The University of Mississippi Medical Center has shut down all 35 clinics statewide following a ransomware attack that hit Thursday. This isn't just a data breach - it's people unable to get medical care.

The attack compromised UMMC's Epic electronic health records system, IT network, and phone systems. Staff have switched to paper documentation. Chemotherapy appointments are canceled. Elective procedures are on hold. The emergency department is still running, but that's about it.

"To use a medical phrase - we have stopped the bleeding," said UMMC Vice Chancellor LouAnn Woodward. But she also admitted that "the extent and the scope of the intrusion is still not fully understood."

That's the terrifying part. They don't know how deep the attackers got or what else might be compromised. The FBI's Jackson field office has surged resources to help with recovery, and the attackers have reportedly been in communication with hospital officials.

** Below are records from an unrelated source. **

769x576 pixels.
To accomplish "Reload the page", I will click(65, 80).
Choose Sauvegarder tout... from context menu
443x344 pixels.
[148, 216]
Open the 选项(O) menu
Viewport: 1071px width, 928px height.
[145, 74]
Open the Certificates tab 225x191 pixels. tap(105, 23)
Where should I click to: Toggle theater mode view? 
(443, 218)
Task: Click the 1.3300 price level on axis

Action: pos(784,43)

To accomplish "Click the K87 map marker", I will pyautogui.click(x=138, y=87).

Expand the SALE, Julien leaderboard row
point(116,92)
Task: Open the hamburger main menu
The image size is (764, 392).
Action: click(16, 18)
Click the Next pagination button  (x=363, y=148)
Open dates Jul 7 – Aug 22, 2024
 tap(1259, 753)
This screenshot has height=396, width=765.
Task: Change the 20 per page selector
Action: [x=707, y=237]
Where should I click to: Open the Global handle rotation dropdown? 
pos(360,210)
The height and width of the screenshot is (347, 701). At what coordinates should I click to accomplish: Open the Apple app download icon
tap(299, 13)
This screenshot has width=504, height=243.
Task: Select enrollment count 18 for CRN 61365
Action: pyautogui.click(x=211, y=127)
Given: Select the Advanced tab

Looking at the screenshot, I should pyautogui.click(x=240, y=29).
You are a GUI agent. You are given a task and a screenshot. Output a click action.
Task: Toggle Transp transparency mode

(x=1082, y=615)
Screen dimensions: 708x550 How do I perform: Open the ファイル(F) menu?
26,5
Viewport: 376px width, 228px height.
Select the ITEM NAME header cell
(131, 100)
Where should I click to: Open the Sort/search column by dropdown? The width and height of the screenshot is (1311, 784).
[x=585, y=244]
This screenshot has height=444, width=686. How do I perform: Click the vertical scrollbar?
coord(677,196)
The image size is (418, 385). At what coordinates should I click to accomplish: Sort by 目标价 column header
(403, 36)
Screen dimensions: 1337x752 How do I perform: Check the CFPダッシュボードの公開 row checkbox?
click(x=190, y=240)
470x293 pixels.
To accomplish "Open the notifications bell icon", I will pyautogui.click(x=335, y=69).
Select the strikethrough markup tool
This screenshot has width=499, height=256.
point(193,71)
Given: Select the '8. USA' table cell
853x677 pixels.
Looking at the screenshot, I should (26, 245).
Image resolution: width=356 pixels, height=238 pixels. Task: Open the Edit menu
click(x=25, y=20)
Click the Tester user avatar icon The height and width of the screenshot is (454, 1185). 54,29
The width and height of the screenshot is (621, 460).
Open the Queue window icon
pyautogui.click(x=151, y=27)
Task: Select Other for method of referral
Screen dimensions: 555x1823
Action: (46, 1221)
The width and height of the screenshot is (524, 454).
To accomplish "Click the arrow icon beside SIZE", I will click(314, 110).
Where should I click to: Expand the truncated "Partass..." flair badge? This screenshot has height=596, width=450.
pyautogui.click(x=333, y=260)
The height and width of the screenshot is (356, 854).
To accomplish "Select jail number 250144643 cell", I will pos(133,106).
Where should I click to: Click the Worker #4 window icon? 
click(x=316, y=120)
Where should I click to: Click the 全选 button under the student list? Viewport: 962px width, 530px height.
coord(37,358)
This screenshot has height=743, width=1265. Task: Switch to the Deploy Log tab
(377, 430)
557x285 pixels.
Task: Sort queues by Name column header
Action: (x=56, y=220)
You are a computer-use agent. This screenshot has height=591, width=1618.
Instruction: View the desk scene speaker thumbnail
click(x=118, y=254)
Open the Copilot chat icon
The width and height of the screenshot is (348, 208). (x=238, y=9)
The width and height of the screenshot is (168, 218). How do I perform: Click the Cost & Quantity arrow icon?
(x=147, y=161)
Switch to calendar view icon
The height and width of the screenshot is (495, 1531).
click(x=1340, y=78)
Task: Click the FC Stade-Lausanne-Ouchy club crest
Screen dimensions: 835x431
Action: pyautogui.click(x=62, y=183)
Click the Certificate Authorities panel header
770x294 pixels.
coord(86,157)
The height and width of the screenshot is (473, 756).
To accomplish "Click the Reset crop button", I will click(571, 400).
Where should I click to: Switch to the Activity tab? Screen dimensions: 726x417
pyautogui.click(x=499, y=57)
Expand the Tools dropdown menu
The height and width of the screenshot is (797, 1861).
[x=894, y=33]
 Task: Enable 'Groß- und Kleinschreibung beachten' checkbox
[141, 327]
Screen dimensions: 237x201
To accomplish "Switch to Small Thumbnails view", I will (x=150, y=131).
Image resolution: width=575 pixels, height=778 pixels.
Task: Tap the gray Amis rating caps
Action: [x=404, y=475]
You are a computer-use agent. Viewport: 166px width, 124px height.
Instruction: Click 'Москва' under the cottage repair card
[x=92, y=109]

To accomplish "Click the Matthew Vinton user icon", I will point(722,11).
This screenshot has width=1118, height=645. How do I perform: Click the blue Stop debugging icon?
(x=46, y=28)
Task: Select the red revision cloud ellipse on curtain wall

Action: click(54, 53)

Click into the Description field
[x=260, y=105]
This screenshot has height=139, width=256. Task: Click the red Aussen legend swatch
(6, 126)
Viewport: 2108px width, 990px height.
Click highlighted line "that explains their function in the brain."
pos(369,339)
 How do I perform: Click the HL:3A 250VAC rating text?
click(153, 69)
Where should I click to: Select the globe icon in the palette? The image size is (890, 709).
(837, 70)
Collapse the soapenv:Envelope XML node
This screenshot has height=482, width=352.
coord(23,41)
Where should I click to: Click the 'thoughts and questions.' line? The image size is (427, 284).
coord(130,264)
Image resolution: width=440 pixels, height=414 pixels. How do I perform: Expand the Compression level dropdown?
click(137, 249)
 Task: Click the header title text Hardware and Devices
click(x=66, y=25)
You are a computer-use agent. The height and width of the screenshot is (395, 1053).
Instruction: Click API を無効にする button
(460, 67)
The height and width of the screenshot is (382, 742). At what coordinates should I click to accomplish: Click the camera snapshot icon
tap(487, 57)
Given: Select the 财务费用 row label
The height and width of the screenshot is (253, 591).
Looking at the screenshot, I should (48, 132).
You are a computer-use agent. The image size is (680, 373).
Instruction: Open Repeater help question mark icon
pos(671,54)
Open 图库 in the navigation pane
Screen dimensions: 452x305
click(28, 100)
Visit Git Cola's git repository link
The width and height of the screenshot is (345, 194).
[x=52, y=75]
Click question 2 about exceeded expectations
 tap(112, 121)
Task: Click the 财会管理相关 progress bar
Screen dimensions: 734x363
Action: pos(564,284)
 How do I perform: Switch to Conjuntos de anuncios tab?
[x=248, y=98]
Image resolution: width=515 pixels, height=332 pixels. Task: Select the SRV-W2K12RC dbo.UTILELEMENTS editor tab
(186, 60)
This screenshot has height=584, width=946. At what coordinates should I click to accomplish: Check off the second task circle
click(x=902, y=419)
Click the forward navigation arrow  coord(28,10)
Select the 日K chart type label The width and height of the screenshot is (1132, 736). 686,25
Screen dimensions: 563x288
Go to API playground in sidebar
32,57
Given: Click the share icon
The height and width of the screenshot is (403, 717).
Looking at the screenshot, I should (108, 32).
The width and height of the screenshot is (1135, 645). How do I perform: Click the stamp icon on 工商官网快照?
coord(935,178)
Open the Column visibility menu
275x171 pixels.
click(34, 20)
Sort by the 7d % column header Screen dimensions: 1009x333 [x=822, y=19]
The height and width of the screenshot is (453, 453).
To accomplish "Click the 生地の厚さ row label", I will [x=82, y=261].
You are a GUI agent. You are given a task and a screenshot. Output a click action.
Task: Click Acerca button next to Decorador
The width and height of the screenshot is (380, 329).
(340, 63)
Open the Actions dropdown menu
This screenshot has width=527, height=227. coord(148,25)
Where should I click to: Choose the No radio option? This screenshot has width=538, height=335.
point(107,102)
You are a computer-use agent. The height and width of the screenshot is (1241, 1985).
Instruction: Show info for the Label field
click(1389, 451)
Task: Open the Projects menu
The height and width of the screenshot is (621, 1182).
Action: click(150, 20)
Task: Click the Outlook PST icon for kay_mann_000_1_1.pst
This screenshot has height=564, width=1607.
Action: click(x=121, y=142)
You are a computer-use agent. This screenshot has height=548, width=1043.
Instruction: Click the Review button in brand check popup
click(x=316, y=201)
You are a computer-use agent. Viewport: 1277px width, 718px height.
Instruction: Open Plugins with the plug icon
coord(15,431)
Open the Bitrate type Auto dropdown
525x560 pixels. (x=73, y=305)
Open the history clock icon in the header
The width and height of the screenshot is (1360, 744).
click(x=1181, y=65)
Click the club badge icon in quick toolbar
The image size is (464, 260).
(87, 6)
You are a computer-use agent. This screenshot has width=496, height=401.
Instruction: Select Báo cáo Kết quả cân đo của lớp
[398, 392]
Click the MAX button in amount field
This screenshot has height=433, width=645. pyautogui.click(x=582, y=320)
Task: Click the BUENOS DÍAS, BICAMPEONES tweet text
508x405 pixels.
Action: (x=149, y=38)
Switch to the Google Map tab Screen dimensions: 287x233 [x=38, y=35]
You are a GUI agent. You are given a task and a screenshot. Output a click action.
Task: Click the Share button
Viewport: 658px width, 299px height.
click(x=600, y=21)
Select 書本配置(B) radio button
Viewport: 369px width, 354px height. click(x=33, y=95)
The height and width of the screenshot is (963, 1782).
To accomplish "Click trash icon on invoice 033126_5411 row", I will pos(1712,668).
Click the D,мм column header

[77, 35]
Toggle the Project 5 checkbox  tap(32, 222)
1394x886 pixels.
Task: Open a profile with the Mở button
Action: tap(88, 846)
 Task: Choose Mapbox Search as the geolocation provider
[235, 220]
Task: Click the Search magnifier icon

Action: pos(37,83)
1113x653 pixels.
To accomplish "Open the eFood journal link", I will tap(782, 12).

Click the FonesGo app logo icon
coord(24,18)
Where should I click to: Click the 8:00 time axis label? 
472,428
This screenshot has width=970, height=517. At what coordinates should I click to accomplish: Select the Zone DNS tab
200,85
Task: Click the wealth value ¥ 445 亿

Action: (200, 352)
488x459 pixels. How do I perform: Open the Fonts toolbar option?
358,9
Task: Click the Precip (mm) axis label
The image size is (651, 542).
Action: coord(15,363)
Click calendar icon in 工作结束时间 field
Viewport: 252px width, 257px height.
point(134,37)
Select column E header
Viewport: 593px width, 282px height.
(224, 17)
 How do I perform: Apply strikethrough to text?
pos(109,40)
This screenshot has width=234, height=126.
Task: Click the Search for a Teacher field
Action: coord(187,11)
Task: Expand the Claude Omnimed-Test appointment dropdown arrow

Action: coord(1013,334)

Healthcare ransomware attacks have moved from theoretical cybersecurity threat to life-threatening emergency. Every day UMMC's systems are down, patients can't get prescriptions refilled. Surgeries are postponed. Cancer treatments are delayed. The human cost is immediate and measurable.

I've seen what it takes to recover from a major security incident. It's not a matter of hours or even days. Health systems need to verify that every compromised system is clean, restore from backups, and ensure attackers don't still have access. That process, done properly, takes weeks.

Meanwhile, patients are stuck. UMMC says they're prioritizing time-sensitive care and allowing people to reschedule appointments. But "time-sensitive" is doing a lot of work in that sentence. Cancer treatment is time-sensitive. Diabetes management is time-sensitive. Cardiac follow-ups are time-sensitive.

The attackers likely targeted healthcare specifically because it's a pressure situation. Hospitals can't just stay offline for months while they rebuild infrastructure. Lives are literally at stake. That urgency makes organizations more likely to pay ransoms.

But paying doesn't solve the underlying problem: healthcare IT security is catastrophically underfunded relative to the threat. Hospitals run legacy systems because replacing them is expensive and disruptive. They patch slowly because downtime affects patient care. And they're staffed by IT teams who are already stretched thin.